Image filter in this case means a string that you would supply to image.getrendition() which takes all the usual operations you might use with the {% image %} template tag, with the difference that multiple operations are separated by the pipe | character rather than spaces.

fa-solid fa-circle-info fa-xl If you're interested in making a custom filter, I go through creating thumbnails with preserved images (i.e. resized without cropping or stretching) in another article.

The og:image width and height is 688x272 so I set the filter to use my custom thumbnail operation to match this and output to png. I use the thumbnail image filter I describe in the blog mentioned above. You can use this or another valid Wagtail image filter (such as fill).

In your base.py, add the following setting (with appropriate filter):

WAGTAILMETADATA_IMAGE_FILTER = "thumbnail-688x272|format-png"

Redirect www on the Server

For the same reasons to supply Google a canonical, Google will also treat www.example.com/home and example.com/home as two separate pages and will split rankings etc and arbitrarily decide which is the canonical.

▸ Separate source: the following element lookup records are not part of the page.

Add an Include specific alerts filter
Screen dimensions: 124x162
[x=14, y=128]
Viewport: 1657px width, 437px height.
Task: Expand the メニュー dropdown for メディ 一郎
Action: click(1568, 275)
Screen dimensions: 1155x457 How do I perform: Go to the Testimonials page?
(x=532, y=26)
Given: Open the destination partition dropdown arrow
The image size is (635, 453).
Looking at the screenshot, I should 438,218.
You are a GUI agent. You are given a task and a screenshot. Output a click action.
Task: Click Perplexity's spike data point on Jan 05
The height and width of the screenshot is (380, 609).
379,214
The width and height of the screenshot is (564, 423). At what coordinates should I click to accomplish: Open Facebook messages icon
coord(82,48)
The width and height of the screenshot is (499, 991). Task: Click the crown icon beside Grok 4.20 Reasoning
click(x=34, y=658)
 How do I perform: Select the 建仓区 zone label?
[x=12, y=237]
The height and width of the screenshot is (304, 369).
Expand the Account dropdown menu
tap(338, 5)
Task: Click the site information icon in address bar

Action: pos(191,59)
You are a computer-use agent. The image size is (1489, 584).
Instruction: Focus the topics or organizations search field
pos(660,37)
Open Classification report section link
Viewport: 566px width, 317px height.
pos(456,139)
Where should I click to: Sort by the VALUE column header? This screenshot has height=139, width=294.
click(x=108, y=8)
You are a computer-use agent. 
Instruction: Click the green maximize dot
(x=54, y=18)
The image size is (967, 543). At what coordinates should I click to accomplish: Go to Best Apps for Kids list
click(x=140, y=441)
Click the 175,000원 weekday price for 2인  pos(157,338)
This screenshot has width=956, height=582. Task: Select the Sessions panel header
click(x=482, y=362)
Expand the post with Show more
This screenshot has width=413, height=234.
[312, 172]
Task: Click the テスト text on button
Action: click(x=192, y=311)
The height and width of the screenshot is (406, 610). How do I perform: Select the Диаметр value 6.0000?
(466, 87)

Make sure your server is forwarding requests with 301 (permanent redirect) for www onto the base domain address, a CNAME record isn't sufficient for this.

How you do this depends on your server of course. On NGINX, you might add the following to /etc/nginx/sites-available/site-name

server {
    # Redirect all HTTP requests to HTTPS
    # Redirect all www requests to domain root
    listen 80;
    listen [::]:80;
    server_name www.example.com example.com;
    return 301 https://example.com$request_uri;
}

server {
    listen 443 ssl http2;
    listen [::]:443 ssl http2 ipv6only=on;

    server_name example.com;

    # Redirect all www requests to domain root
    if ($host = www.example.com) {
        return 301 https://example.com$request_uri;
    }
    .... other config ....
}

Bypass Analytics for Unpublished Content

While we're in the <head> section and talking about SEO, this is a good time to make sure your dev site and page previews aren't adding to your Google Analytics page views with a check for either debug mode or request.is_preview:

{% if not debug and not request.is_preview %}
    <!-- Analytics -->
    <script async src="https://www.googletagmanager.com/gtag/js?id={{ settings.site_settings.Tokens.google_analytics }}"></script>
    <script src="{% static 'js/analytics.js' %}"></script>
{% endif %}

Be sure to have your internal IP addresses added to INTERNAL_IPS in your settings file. If you're only running your development site locally, then you'll just need:

INTERNAL_IPS = ['127.0.0.1',]

Summary

From the perspective of site development, there's obviously a lot more that can be done to boost search engine rankings. If you're interested in boosting your search engine rankings further, SE Ranking has some very useful blog posts on the subject. It's a dark art that needs constant adaptation as search engines tweak their algorithms.

In this blog, we created a page model with some SEO building blocks, including generating dynamic metadata, adding a search page and preview card image and ensuring the search engine title and description meet the recommended sizes.

We also added a canonical tag and added a permanent redirect for www requests.

Finally, we added a filter to prevent analytics being measured for views in debug mode, or page previews.